In your position I would ask for clarification of the situation and to speak to the EP. Hospitals are not supposed to give out information to patients still under the effects of sedation or anaesthetic and it is surely reasonable for you to be given a clear picture of what took place and what the prognosis is.

Hi I will get in touch with them today

Ppiman is not quite correct in his description of the heart. The two top Chambers, the atria, are the usual source of the false electrical signals that cause atrial fibrillation and atrial flutter. Atrial fibrillation usually originates in the left atrium. This has the 4 pulmonary veins coming into it, bringing oxygenated blood from the lungs. The tissue around the PVs is where the electrical signals originate and during an ablation this is the tissue that is burnt to produce scars which prevent these signals. It's sometimes called pulmonary vein isolation or PVI.
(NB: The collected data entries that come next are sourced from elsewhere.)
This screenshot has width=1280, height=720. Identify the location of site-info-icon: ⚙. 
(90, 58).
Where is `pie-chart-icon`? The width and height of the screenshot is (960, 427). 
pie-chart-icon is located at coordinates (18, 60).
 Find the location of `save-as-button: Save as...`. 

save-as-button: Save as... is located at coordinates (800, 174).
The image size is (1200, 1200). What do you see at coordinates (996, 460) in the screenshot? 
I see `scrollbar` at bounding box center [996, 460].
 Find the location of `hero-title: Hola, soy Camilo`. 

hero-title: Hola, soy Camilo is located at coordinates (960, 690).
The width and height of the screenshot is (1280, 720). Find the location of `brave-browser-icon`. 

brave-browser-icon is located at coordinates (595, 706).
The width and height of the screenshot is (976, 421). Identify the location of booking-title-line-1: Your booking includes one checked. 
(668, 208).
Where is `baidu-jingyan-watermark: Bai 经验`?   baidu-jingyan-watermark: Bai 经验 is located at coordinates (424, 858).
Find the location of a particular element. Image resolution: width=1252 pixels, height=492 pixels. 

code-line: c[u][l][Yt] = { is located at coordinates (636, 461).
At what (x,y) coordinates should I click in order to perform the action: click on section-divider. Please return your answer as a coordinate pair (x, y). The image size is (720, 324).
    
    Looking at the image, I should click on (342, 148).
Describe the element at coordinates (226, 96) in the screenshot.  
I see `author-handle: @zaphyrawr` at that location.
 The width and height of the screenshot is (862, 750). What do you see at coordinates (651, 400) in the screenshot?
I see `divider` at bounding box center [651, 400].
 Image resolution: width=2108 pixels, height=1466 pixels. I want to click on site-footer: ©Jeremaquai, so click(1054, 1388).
The right atrium is where deoxygenated blood from the body comes into the heart prior to going to the lungs and is where electrical signals that cause atrial flutter originate.

Heart block is where the electrical signals from the atria are not getting through to the ventricles in the bottom half of the heart. There are different levels of heart block. I don't know a lot about it, but I think if it's severe it can be fixed with a pacemaker.